Here's the fun part:  Many of the reviewers ranked each of the twelve stories, and many as well took time to list a number of their favorite passages from the various stories.

In each of these cases, the choices were of material you'd added specifically for this edition, things that came to you while addressing the editor's notes.  Your takeaway from this pleasing set of circumstances speaks to the editor's notes in the first place and you being able to get back into the stories, some of which were going on ten years old.

How easy it is to say of a work that you are now beyond being able to get back into it, that it is either so well fashioned that you cannot penetrate it, or you have lost contact with the emotions that led you to the story in the first place.

Your avowed approach to fiction is discovery, thus your ability to come back after a time to retrofit with the implications of what you've learned since your original completion of the story.

Another matter to consider is the fact of your growth since writing the story, a growth you hope is a direct consequence of your having pursued the story in the first place.

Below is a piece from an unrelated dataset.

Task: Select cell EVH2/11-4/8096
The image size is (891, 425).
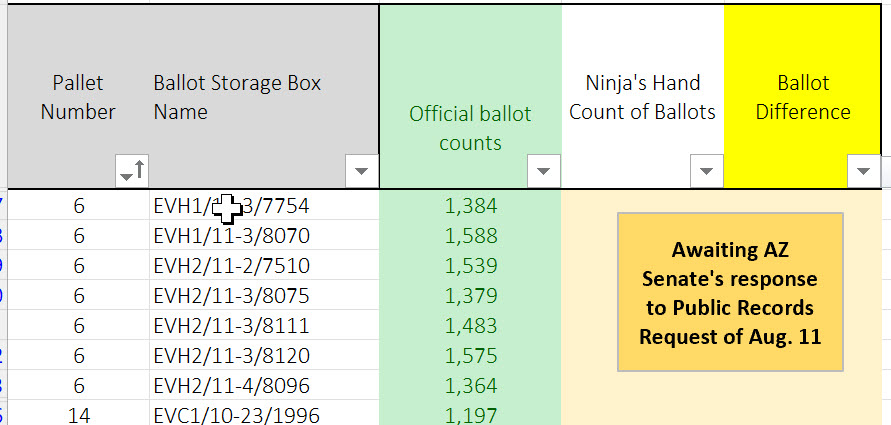Action: pyautogui.click(x=231, y=386)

To essay is to try, to test, to examine.  As a noun, the essay is an idea or series of ideas set forth as an examination of variations on a theme.  Fond as you are of the essay as a highly personalized approach to discussing a subject for your own edification, you are by degrees fonder of the short story as a means for using the differences between characters as a basis for exploration.

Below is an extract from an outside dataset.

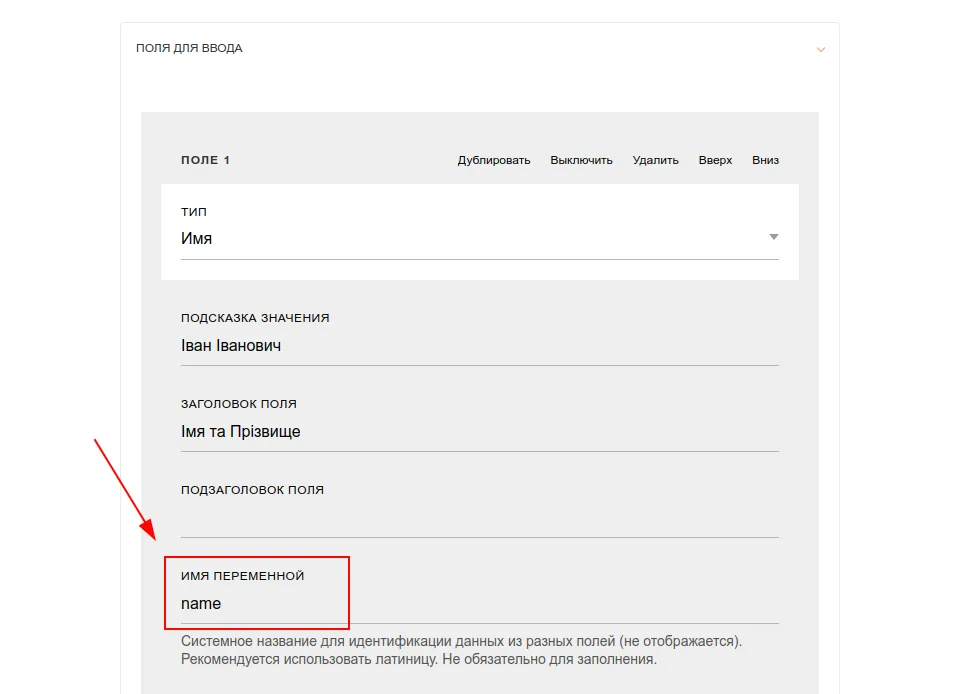Focus the empty ПОДЗАГОЛОВОК ПОЛЯ input
Screen dimensions: 960x694
479,519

In addition to story as a variation on the theme of human adventure, you want your stories to provide a takeaway of some vivid image that speaks praise to the possible distractions and side trips visible along the wayside of life in motion.  

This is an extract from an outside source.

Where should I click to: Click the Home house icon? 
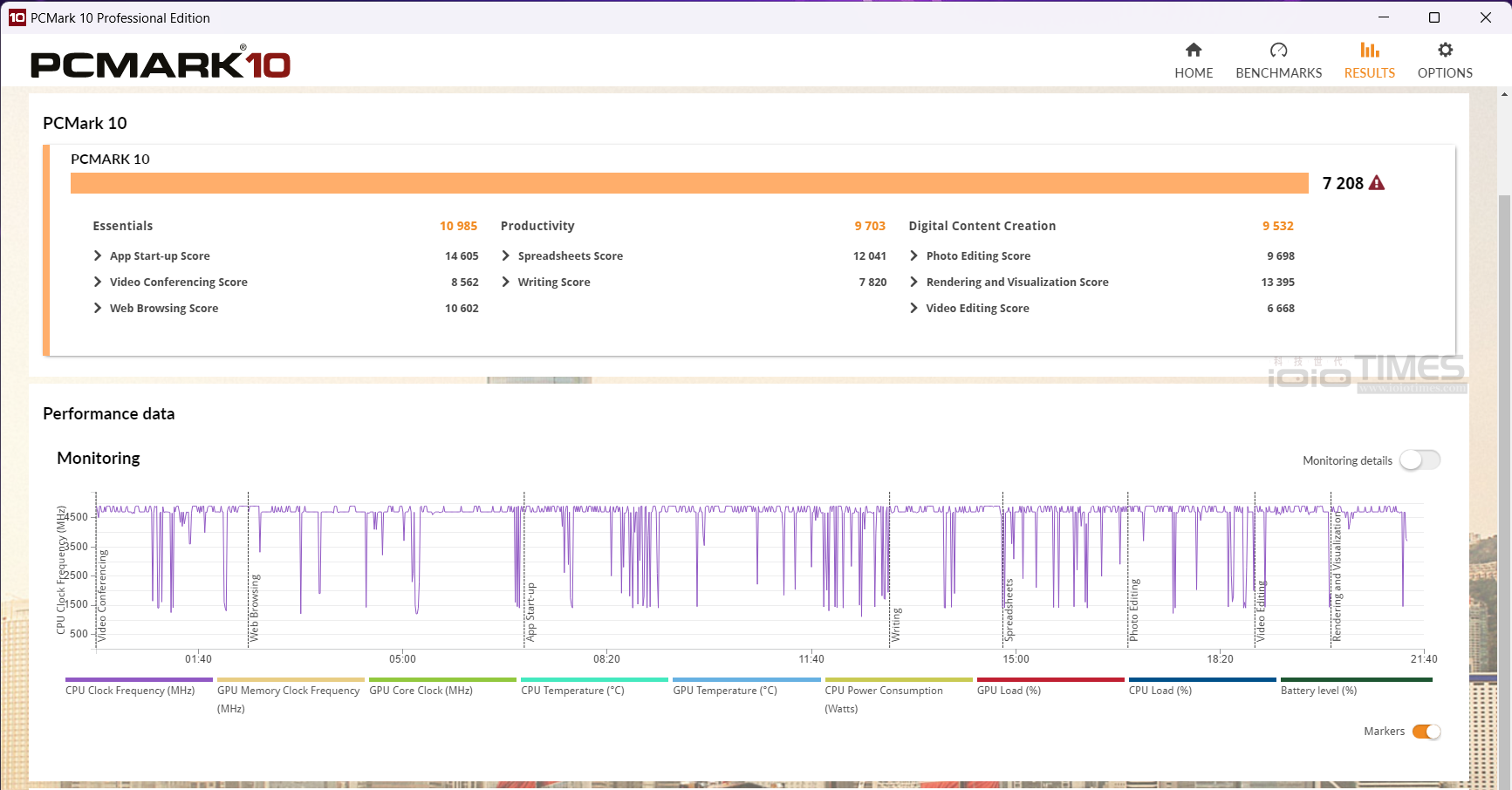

This is tricky business; the observation has to seem to be a throwaway, an illustrative example of some relevant beauty or understanding.  Perhaps it even illustrates how understanding is in its own right a form of beauty.

Details excite you.  You are at pains and risk to include in your work relevant details, the emphasis always being the details are relevant the structure and dimension of the story.  You are thus not writing to show off how much you know or how easy it is for you to write a beautiful observation.  Such observations are frequently useless, authorial show-off-ing.

When the detail is an honest reflection of some beauty or sad truth being revealed in the interaction between and among characters, some vital connection is achieved.  You're glad to discover it, whenever it comes, because it makes it easier for you the next time to see and capture the relevant detail.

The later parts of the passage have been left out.